#### Excerpted data

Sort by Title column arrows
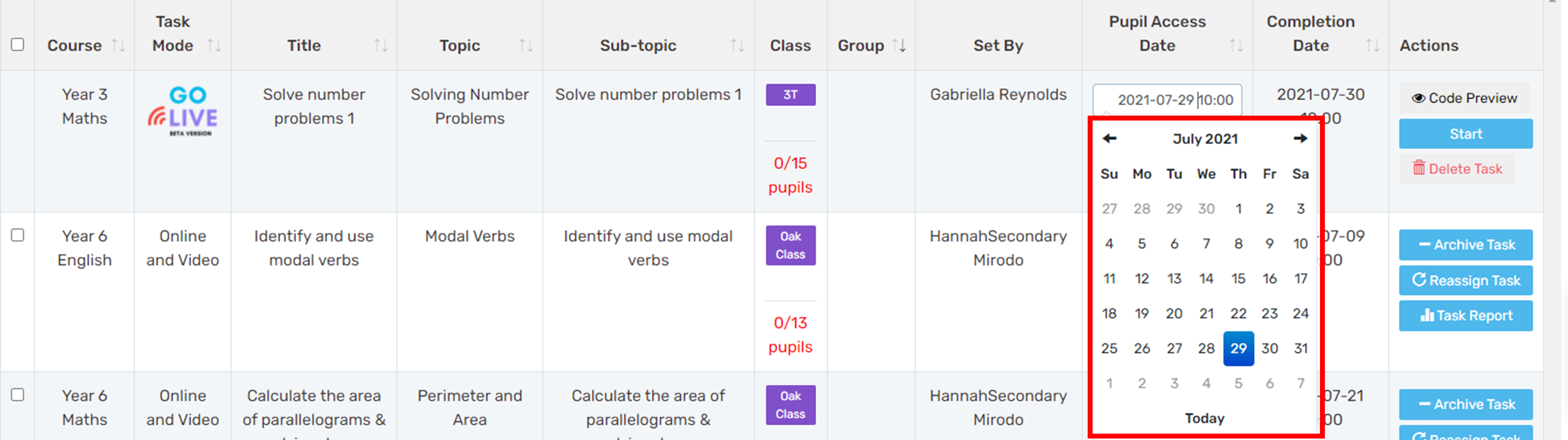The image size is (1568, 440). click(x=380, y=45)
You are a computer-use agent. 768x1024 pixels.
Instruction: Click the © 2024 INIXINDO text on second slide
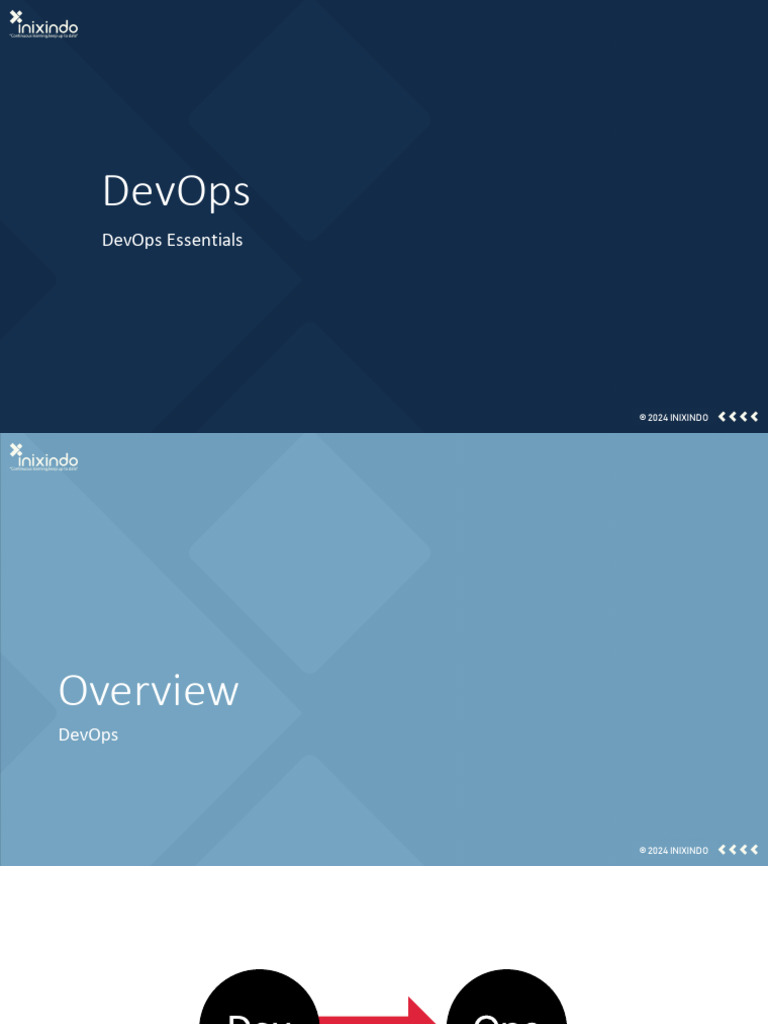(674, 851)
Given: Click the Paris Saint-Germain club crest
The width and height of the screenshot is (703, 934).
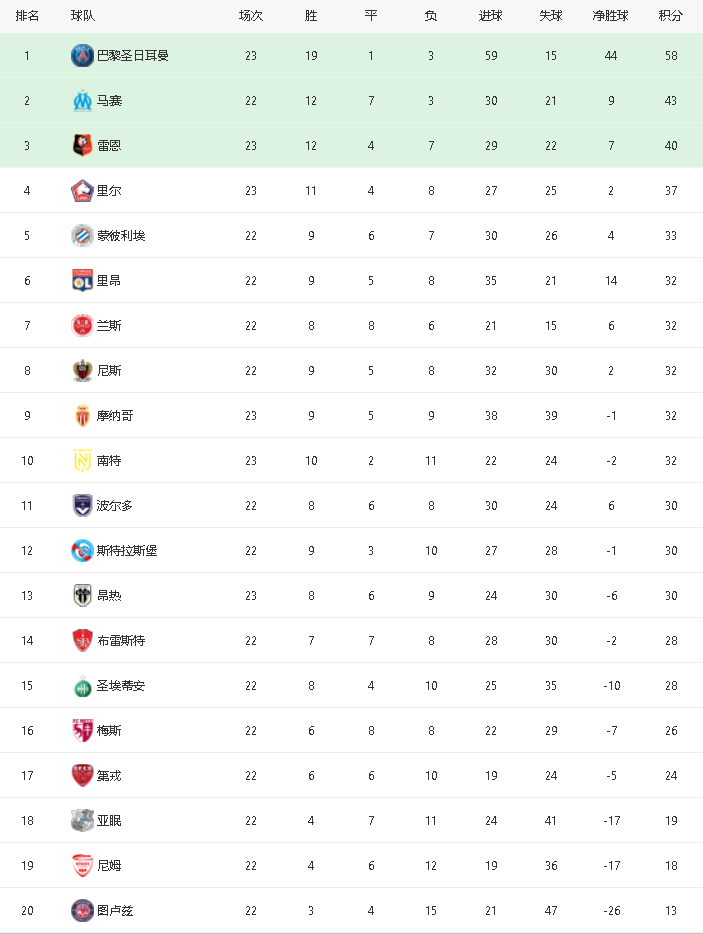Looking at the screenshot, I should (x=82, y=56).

...

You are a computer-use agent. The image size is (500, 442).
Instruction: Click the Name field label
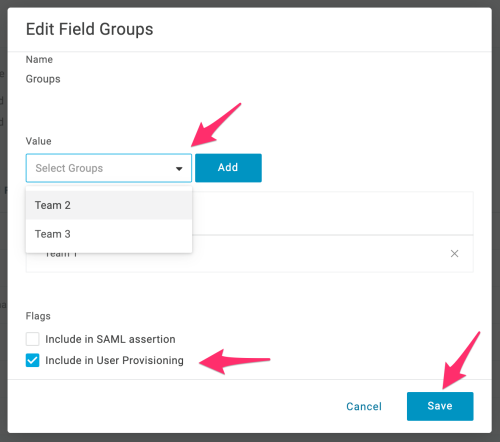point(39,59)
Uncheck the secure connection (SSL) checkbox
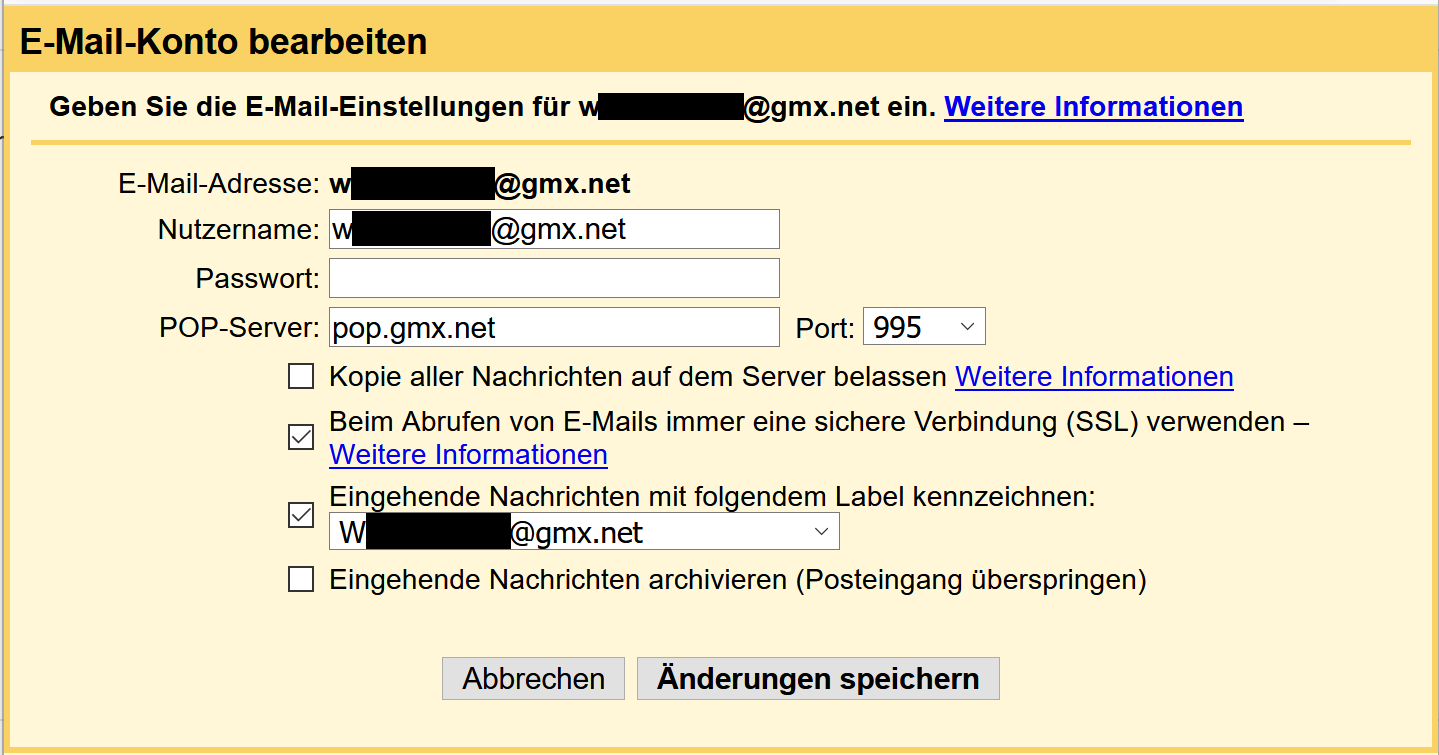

#### Task instructions
Could you repeat, exactly, only the lines above starting at the one that has "Sort by Title column arrows" and stopping after the one that has "Given: Click the", without the pictures?

#### Task result
Sort by Title column arrows
The image size is (1568, 440). click(x=380, y=45)
You are a computer-use agent. 768x1024 pixels.
Instruction: Click the © 2024 INIXINDO text on second slide
(674, 851)
Given: Click the Paris Saint-Germain club crest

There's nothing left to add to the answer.